*EXERCISE REQUIREMENTS*: Below is some data. Retype exactly the lines starting at the one with "This screenshot has height=813, width=571." and ending at the one with "The image size is (382, 157).".

(Stored records)

##############################

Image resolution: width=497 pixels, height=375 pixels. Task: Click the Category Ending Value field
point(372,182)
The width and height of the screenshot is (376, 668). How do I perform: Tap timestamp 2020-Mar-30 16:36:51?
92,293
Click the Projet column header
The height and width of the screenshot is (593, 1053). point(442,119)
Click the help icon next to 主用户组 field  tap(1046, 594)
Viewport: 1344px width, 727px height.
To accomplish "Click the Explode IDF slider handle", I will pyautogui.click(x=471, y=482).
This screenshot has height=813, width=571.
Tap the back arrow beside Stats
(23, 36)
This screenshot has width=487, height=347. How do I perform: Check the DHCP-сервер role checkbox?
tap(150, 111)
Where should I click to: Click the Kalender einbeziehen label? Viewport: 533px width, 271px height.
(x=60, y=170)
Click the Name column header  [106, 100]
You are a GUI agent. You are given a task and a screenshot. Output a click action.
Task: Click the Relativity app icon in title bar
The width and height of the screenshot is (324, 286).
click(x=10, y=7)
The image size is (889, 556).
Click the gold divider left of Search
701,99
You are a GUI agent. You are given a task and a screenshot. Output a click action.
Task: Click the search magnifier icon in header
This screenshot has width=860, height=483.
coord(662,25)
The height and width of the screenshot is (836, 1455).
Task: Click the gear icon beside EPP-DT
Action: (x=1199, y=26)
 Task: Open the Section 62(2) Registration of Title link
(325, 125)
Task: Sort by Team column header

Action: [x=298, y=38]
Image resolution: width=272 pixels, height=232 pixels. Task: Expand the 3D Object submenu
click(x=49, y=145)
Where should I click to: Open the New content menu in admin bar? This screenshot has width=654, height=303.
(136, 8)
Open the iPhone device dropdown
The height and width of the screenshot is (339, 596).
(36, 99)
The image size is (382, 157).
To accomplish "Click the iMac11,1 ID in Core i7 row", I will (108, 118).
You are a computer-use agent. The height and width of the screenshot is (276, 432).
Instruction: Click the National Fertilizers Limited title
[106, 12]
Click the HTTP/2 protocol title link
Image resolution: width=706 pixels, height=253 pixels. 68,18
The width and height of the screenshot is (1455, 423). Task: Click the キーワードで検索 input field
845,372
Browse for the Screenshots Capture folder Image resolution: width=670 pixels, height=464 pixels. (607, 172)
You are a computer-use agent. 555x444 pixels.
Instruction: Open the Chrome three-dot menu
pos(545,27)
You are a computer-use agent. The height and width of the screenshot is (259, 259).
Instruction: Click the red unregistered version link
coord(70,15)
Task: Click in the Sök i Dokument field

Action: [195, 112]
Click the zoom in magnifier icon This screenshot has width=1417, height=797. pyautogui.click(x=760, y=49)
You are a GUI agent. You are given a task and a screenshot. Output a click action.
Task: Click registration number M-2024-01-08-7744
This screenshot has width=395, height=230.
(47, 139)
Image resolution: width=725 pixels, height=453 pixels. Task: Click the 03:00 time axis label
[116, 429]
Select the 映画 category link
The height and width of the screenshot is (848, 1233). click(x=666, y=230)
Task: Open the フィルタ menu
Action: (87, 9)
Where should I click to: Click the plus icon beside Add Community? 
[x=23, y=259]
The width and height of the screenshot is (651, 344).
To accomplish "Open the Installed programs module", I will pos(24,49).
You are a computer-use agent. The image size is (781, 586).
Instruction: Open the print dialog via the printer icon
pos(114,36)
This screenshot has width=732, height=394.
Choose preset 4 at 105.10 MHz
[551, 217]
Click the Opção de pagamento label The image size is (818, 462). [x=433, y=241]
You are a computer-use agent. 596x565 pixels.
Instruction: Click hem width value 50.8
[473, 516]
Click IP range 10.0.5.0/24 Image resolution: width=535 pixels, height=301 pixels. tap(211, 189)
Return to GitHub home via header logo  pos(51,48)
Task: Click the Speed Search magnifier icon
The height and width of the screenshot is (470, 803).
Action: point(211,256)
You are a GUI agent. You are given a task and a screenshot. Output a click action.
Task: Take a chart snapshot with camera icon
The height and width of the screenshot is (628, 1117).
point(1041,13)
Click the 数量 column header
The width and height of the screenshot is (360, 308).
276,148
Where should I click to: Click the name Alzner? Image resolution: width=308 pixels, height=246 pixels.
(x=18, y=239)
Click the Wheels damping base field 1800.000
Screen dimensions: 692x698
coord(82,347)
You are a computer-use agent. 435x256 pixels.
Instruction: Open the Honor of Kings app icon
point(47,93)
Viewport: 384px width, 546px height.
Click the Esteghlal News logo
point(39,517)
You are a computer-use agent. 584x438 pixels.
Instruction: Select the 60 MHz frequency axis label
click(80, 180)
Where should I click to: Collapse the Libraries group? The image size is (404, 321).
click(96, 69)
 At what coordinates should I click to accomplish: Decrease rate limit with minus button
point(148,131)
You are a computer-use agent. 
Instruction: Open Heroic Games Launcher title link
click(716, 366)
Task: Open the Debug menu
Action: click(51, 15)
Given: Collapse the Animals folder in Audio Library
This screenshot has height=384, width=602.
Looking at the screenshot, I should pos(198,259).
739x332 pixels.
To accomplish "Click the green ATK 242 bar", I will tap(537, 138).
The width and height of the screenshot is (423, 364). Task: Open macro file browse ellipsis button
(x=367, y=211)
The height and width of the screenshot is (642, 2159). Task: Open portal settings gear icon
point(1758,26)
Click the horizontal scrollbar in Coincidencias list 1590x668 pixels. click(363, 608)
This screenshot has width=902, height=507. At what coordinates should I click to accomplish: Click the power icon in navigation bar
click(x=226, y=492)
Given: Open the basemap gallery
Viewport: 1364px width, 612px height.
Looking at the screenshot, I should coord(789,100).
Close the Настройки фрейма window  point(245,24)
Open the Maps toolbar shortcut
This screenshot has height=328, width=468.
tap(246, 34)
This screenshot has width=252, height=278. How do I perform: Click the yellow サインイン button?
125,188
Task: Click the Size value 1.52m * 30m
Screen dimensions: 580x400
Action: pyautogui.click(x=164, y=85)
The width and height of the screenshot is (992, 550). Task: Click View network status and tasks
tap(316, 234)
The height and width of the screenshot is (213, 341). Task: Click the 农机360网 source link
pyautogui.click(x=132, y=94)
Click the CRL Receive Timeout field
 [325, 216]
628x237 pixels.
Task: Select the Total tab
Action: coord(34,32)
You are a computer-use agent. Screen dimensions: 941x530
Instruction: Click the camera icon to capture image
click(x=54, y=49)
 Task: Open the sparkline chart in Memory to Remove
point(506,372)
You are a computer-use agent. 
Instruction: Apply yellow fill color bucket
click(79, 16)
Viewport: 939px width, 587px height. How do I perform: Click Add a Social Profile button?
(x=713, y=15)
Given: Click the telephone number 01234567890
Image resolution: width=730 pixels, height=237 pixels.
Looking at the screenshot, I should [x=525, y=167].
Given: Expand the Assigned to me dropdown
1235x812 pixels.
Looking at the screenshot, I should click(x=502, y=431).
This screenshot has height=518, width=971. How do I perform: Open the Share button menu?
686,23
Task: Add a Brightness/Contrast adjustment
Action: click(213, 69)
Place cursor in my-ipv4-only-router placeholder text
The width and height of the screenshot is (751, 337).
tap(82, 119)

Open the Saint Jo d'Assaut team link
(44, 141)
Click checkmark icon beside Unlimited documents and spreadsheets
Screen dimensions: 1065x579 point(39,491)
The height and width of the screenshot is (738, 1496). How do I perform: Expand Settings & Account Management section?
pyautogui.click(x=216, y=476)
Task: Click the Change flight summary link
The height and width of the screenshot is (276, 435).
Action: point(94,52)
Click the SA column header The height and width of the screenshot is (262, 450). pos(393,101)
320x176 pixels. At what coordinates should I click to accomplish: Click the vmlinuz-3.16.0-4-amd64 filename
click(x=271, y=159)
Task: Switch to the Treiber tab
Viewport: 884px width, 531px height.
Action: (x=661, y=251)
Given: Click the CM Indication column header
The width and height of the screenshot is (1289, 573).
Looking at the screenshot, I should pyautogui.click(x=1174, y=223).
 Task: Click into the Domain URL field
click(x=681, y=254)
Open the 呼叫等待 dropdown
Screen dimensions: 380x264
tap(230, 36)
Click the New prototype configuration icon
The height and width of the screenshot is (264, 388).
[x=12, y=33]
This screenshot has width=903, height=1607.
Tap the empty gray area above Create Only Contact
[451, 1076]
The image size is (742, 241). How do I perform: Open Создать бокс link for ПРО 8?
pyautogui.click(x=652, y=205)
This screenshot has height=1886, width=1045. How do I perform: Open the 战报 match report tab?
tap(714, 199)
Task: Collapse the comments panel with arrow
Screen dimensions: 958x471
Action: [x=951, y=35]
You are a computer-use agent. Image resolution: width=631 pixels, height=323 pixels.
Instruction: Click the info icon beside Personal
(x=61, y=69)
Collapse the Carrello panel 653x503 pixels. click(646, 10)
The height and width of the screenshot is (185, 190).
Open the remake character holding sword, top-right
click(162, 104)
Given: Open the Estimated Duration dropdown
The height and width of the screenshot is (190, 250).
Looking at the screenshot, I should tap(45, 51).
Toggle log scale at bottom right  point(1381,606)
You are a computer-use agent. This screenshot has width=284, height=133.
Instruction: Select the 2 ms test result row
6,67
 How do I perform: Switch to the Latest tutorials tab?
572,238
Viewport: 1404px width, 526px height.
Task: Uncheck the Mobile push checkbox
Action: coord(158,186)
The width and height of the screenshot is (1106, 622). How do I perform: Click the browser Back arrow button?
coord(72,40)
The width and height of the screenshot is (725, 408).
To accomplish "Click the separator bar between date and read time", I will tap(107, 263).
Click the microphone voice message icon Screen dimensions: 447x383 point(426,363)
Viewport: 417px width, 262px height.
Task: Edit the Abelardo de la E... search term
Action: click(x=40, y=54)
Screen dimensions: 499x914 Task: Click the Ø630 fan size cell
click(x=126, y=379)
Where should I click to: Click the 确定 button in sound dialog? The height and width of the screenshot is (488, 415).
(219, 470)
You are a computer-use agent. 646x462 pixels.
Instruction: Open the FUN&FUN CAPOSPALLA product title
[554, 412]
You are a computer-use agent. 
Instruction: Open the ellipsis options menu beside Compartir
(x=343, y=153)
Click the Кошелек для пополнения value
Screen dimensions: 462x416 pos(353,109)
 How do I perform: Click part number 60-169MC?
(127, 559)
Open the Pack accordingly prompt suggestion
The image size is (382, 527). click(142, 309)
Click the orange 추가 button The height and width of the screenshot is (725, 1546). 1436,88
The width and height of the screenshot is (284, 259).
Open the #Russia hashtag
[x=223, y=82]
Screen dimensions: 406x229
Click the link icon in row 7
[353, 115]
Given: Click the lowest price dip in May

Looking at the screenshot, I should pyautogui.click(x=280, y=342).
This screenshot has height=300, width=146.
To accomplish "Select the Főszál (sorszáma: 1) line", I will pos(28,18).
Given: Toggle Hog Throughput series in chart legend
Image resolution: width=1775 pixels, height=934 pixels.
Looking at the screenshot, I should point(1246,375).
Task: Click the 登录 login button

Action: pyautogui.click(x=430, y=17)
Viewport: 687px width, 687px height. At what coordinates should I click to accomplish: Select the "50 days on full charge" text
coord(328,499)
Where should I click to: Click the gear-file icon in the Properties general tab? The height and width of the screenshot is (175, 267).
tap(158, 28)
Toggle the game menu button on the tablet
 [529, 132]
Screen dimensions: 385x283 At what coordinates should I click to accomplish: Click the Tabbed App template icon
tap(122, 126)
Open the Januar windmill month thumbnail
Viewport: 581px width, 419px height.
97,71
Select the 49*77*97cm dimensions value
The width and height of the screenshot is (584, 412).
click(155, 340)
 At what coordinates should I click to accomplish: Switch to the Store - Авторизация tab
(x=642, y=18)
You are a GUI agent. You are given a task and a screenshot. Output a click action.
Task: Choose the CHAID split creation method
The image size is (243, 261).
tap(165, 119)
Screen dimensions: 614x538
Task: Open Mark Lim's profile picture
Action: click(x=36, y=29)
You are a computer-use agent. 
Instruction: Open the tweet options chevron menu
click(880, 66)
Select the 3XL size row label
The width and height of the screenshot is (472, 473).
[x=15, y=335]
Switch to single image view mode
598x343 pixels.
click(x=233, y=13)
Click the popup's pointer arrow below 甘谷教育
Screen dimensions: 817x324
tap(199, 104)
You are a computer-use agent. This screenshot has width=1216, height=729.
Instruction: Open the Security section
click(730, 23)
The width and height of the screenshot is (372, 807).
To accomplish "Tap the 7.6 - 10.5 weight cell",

##############################

*WRITTEN SOLUTION*:
This screenshot has height=813, width=571.
Tap the back arrow beside Stats
(23, 36)
This screenshot has width=487, height=347. How do I perform: Check the DHCP-сервер role checkbox?
tap(150, 111)
Where should I click to: Click the Kalender einbeziehen label? Viewport: 533px width, 271px height.
(x=60, y=170)
Click the Name column header  [106, 100]
You are a GUI agent. You are given a task and a screenshot. Output a click action.
Task: Click the Relativity app icon in title bar
The width and height of the screenshot is (324, 286).
click(x=10, y=7)
The image size is (889, 556).
Click the gold divider left of Search
701,99
You are a GUI agent. You are given a task and a screenshot. Output a click action.
Task: Click the search magnifier icon in header
This screenshot has width=860, height=483.
coord(662,25)
The height and width of the screenshot is (836, 1455).
Task: Click the gear icon beside EPP-DT
Action: (x=1199, y=26)
 Task: Open the Section 62(2) Registration of Title link
(325, 125)
Task: Sort by Team column header

Action: [x=298, y=38]
Image resolution: width=272 pixels, height=232 pixels. Task: Expand the 3D Object submenu
click(x=49, y=145)
Where should I click to: Open the New content menu in admin bar? This screenshot has width=654, height=303.
(136, 8)
Open the iPhone device dropdown
The height and width of the screenshot is (339, 596).
(36, 99)
The image size is (382, 157).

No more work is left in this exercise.